Written by: Joana Flores
English edited by: Thalia Taylor
This article appeared in the November 2013 edition of Inti
The celebration of All Saints’ Day usually starts at lunchtime on 1st of November and continues until lunchtime on 2 November. This special day is dedicated to the souls of passed-away family members, although the exact customs vary depending on the region (Highlands, Valleys and Tropics). The customs also vary between the campo (countryside) and the city.
The Mesa (offering table)
Mostly local produce is used in rural areas, like animal-shaped sweetbread figures made from wheat or quinoa, traditional dishes, and drinks based on macerated fruit and Chicha (a beer made from fermented corn). The people then head to the cemetery with all the prepared food and drinks to set up a “mesa” beside every grave, and wait for their visitors in order to pray for the eternal rest of the dead. It is traditional to invite friends, family, and sometimes even strangers to come and pray for the dead.

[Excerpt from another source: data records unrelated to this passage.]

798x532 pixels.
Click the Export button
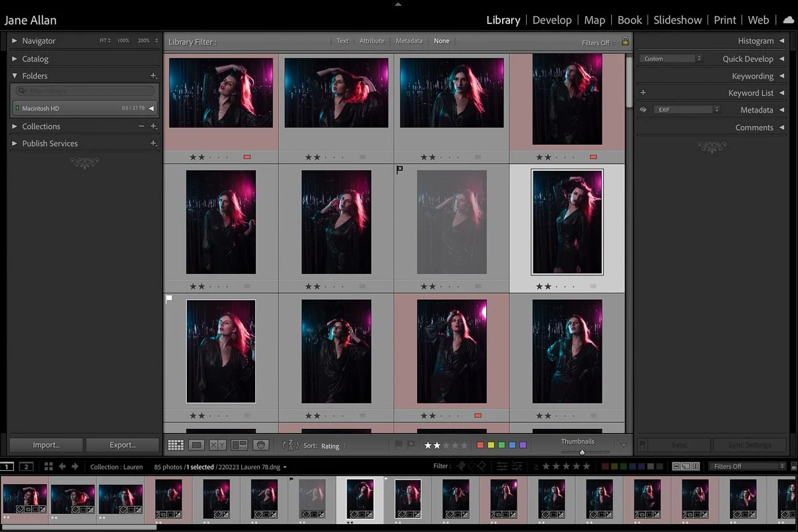click(122, 445)
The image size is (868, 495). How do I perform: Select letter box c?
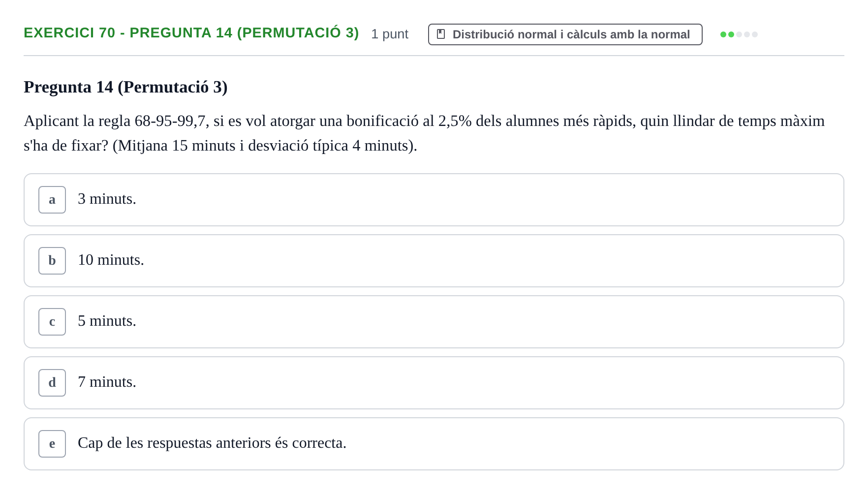52,322

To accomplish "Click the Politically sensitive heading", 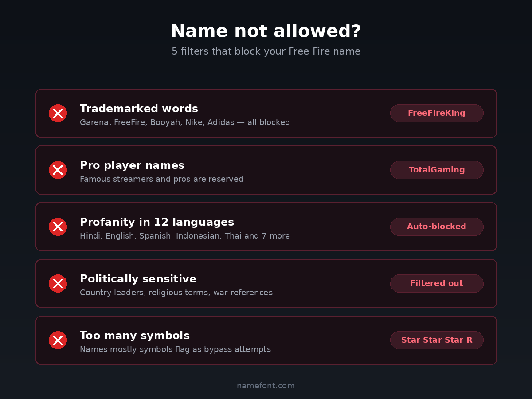I will point(138,279).
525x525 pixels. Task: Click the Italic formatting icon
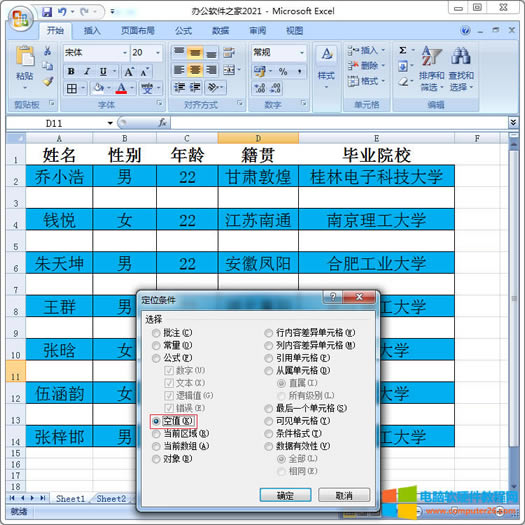pos(87,72)
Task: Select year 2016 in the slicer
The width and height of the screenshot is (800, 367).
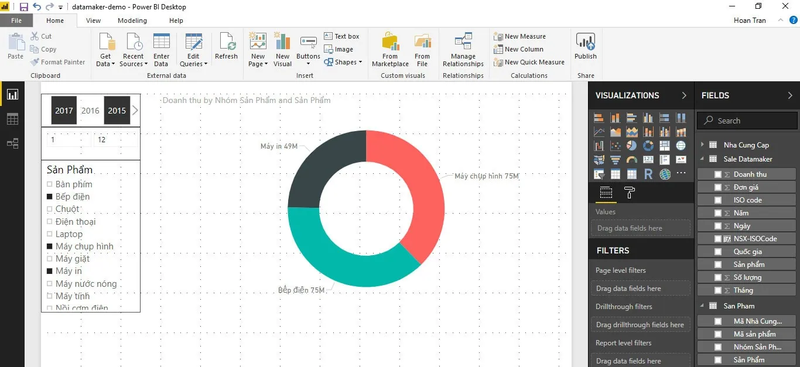Action: 90,111
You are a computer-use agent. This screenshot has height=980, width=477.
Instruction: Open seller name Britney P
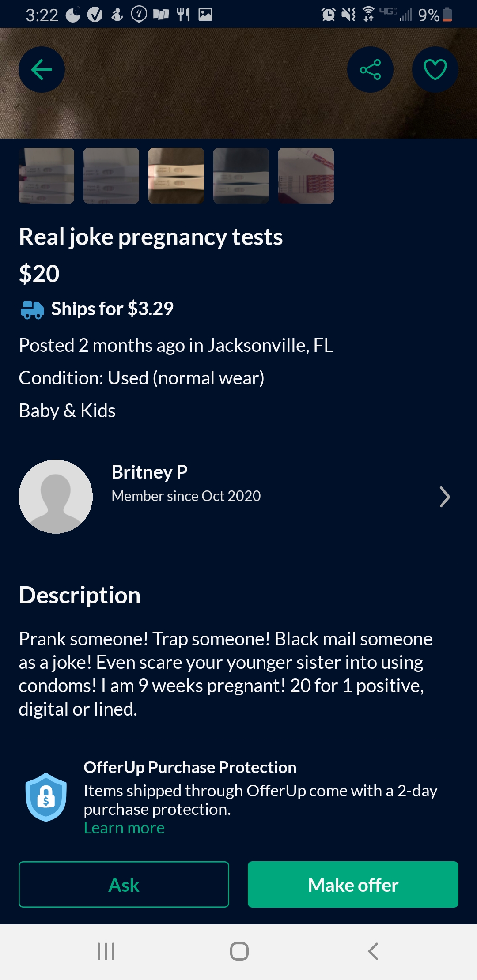coord(150,472)
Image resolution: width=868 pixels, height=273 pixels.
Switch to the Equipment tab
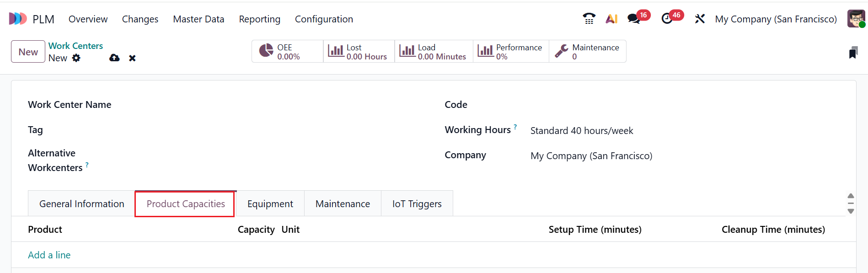pyautogui.click(x=270, y=204)
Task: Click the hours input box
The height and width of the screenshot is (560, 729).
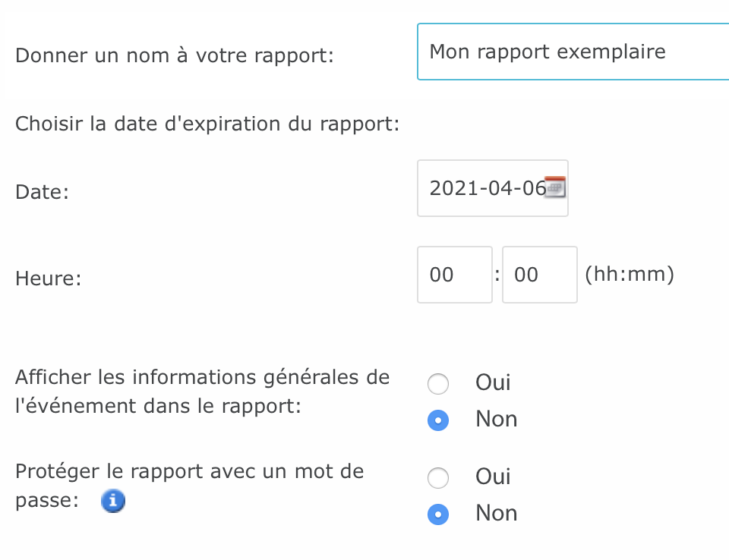Action: pos(454,275)
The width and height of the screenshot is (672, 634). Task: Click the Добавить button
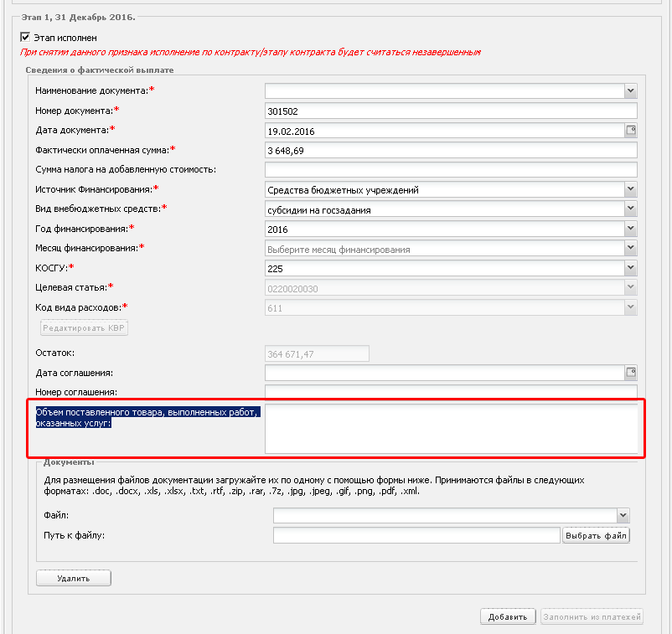pyautogui.click(x=508, y=617)
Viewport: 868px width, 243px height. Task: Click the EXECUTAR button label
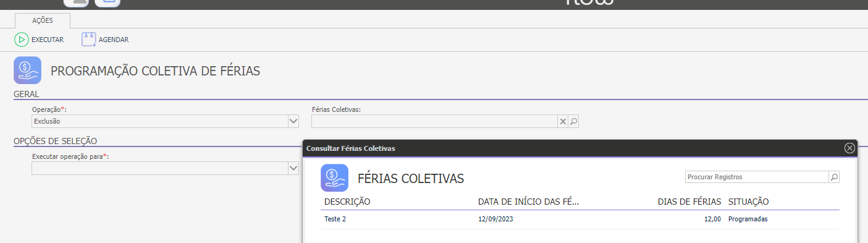click(x=48, y=40)
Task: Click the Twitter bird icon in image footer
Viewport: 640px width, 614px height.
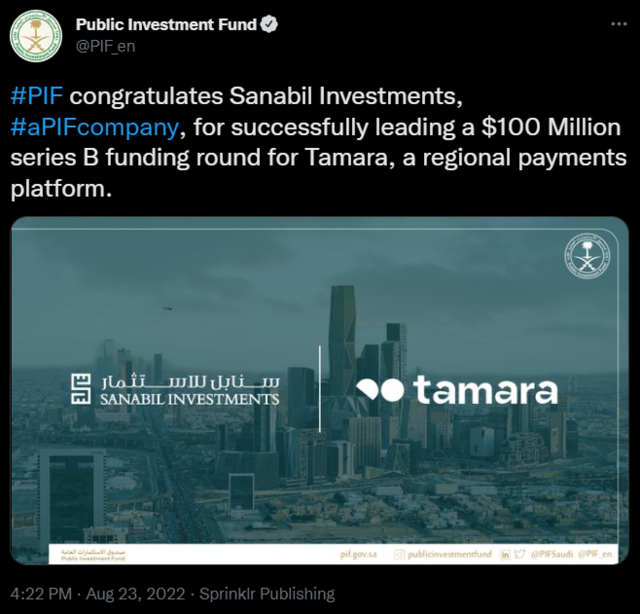Action: 519,554
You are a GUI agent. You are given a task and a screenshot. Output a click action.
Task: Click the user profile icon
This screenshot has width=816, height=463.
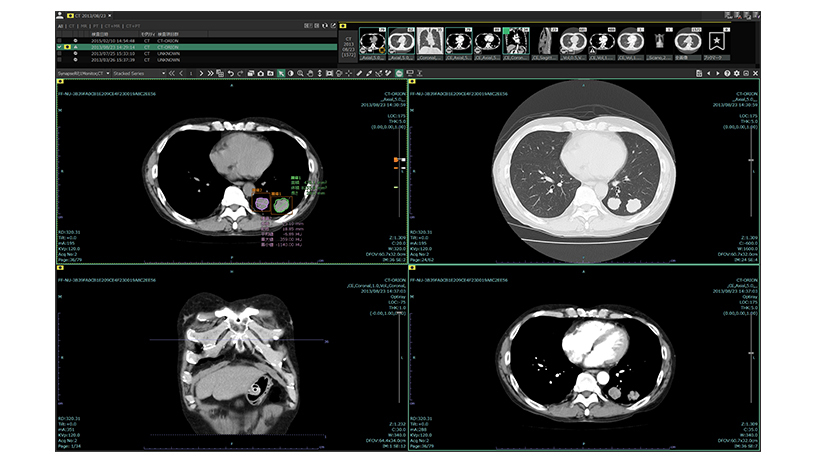coord(60,17)
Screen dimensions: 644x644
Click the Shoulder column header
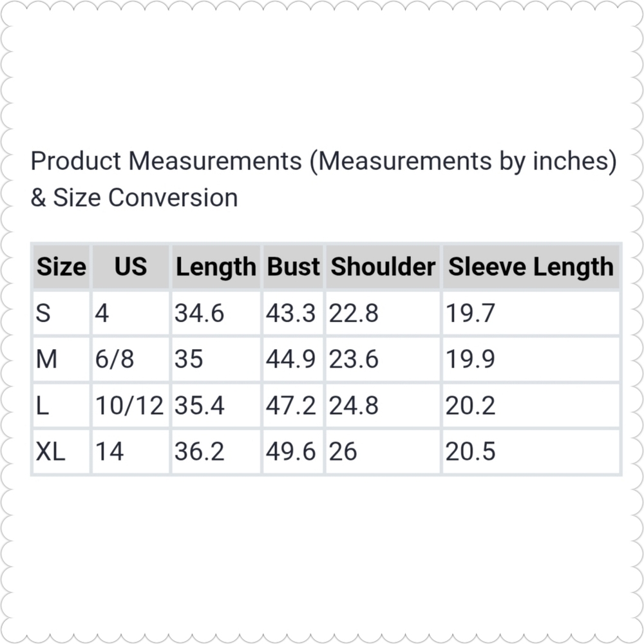coord(383,267)
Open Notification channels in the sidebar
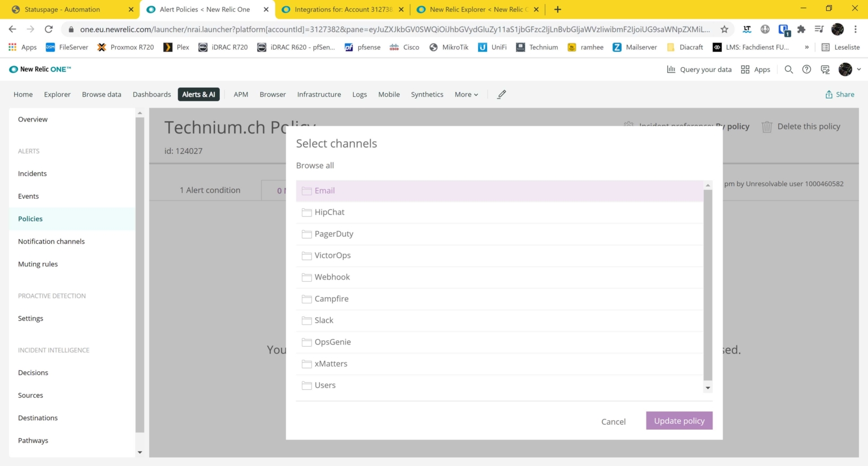Viewport: 868px width, 466px height. (51, 241)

In urban areas, mostly small biscuits in various shapes and candies are used. The ones used her in Sucre, often take the shape of babies, called t'antawawas, which is quechua for bread babies and they also have sweetbread ladders and animals. The “mesas” are generally set up in family homes because the city counsels don’t allow these preparations in the cemeteries.
Later on, it is customary to receive groups of mourners so that they can pray, compensating them with biscuits, typical Bolivian food, fruit, soft drinks, sweets, and Chicha. This “asking people to pray” custom leads to the salvation of the spirits of the dead. However, this opportunity is seized by kids and the very poor to enjoy biscuits and other delicacies, which they can otherwise hardly ever afford to buy.
In some areas, especially in the country, the custom of celebrating All Saints’ Day goes on for up to a week. During the course of the week these activities continue.